Allocholic acid (ACA), a unique fetal BA known for its potent choleretic effects, reappears during liver regeneration and
carcinogenesis. In this research, we investigated the protective effects and underlying mechanisms of ACA against mice with
cholestasis brought on by α-naphthylisothiocyanate (ANIT). To achieve this, we combined network pharmacology, targeted BA metabolomics, and molecular biology approaches. The results demonstrated that ACA treatment effectively reduced levels of serum AST, ALP, and DBIL, and ameliorated the pathological injury caused by
cholestasis. Network pharmacology analysis suggested that ACA primarily regulated BA and
salt transport, along with the signaling pathway associated with bile secretion, to improve
cholestasis.
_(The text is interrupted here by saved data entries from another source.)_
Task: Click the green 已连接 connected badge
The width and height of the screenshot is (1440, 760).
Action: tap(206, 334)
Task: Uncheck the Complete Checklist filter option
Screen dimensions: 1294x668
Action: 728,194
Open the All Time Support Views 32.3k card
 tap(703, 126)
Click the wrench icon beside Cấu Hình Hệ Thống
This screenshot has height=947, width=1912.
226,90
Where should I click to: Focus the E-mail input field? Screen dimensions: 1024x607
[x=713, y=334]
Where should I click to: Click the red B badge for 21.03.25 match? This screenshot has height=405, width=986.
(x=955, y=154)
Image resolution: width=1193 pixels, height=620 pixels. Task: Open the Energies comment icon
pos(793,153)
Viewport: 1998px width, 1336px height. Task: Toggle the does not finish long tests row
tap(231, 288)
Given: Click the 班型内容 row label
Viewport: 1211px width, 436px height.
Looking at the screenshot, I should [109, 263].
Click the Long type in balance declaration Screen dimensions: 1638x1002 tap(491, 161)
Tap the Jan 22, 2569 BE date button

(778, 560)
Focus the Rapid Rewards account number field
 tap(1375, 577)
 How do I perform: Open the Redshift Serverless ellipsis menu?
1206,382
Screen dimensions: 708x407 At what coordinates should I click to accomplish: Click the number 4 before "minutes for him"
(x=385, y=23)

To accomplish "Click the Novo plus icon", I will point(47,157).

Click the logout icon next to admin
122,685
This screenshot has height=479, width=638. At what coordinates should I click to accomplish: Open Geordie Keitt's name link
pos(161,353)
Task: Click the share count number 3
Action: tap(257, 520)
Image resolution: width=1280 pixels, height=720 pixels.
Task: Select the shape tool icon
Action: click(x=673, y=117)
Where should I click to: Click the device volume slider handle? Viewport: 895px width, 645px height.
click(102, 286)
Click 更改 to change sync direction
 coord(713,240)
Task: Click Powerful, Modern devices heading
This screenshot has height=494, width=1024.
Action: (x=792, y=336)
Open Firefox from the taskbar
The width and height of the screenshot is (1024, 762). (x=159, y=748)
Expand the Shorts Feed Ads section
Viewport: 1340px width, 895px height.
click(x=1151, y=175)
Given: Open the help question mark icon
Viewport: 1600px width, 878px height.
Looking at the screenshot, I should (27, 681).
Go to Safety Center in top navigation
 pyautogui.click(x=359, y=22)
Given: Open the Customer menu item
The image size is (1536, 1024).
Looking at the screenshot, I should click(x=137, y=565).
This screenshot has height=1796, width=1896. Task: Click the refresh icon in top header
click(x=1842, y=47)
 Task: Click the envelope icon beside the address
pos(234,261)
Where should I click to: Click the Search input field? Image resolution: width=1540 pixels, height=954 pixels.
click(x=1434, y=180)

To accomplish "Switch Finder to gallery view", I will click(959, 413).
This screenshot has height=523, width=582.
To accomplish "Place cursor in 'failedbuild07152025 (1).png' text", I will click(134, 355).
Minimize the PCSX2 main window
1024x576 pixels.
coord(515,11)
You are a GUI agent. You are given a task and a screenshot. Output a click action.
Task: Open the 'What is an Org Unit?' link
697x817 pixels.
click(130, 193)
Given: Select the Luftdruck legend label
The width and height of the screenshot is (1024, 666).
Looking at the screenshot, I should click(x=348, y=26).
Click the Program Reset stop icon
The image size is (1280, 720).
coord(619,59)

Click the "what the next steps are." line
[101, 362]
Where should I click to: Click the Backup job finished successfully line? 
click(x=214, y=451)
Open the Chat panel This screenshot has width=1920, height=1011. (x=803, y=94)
Subsequently, we examined changes in BA metabolism using UPLC-MS/MS. The findings indicated that ACA pretreatment induced alterations in the size, distribution, and composition of the liver BA pool. Specifically, it reduced the excessive accumulation of BAs, especially
cholic acid (CA),
taurocholic acid (TCA), and β-
muricholic acid (β-MCA), facilitating the restoration of BA homeostasis. Furthermore, ACA pretreatment significantly downregulated the expression of hepatic BA synthase
Cyp8b1, while enhancing the expression of hepatic efflux transporter Mrp4, as well as the renal efflux transporters Mdr1 and Mrp2. These changes collectively contributed to improved BA efflux from the liver and enhanced renal elimination of BAs. In conclusion, ACA demonstrated its potential to ameliorate ANIT-induced liver damage by inhibiting BA synthesis and promoting both BA efflux and renal elimination pathways, thus, restoring BA homeostasis.